Афоня с усилием открыла глаза и обнаружила, что Шубин ее рассматривает с превеликим любопытством.
– Так-так... – пробормотал он. – Вот, значит, кого мне бог поперек пути привел!
– О чем вы? – прошептала Афоня, боясь говорить громче, чтобы не вернулась тошнота.
– Как же это я сразу не смекнул, старый дурень? – бормотал Шубин, словно бы говорил сам с собой. – А ведь он же мне ясно все рассказал, кто да что, и про жениха аглицкого, и про мужика-девку, и про опалу новую...
– Кто вам это рассказал? – с усилием приподнялась на локтях Афоня. – Вы с Никитой Афанасьевичем виделись, что ли? Он был здесь? Искал меня?
В ее голосе зазвенела такая отчаянная надежда, что Шубин умолк и уставился на нее с огромным любопытством, которое, впрочем, почти сразу сменилось сочувствием:
– Да нет, милушка, не Бекетов поведал мне сие, как бы он мог тебя искать, если даже не знает, куда кинуться? Дубина эта стоеросовая, жених твой бывший, небось никакой указки ему не дал. Разве додумался бы Никита к Чулкову податься?
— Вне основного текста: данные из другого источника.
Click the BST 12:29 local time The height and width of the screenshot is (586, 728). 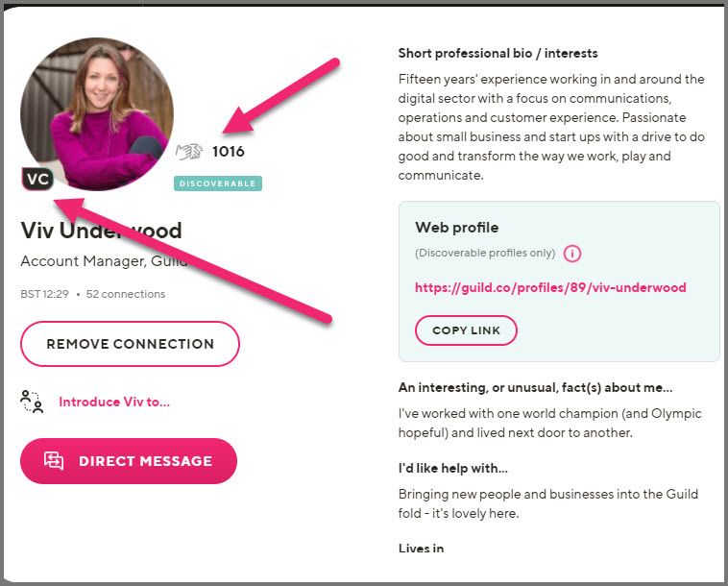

Конечно, уверен, что ни единой сочувственной души у него во дворце не осталось, а это не так, совсем не так! Остались у него доброжелатели и среди камергеров!
– Ничего не понимаю, да и сил нет, – вяло проговорила Афоня, – но мне нужно уйти, мне нужно найти его... я так боюсь, что он ввяжется в интригу Колумбуса, а она опасна, чует мое сердце!
– Про Колумбуса мне Василий Иваныч тоже говорил, – кивнул Шубин. – Ишь, как оно все завязалось... а ведь он такой же Колумбус, как я папа римский!
Афоня смотрела непонимающе.
– Мы вот что сделаем, – решительно сказал Шубин. – Я сейчас напишу записочку да человека пошлю во дворец к Василию Иванычу. Пусть живо сюда прибудет, поскольку дело неотложное и, очень может статься, государственной важности. А ты, милушка моя, поспи, вот что ты сделай. Это все, на что ты способна сейчас. Самое малое два, а то и три часа спи и не думай ни о чем, сон тебе всякого лекарства полезней.
– Я не могу спать, мне нельзя, – выдохнула Афоня, но в глазах ее уже все померкло, и только жалобный вздох сорвался с ее губ. Веки сомкнулись – и через мгновение она уже крепко спала.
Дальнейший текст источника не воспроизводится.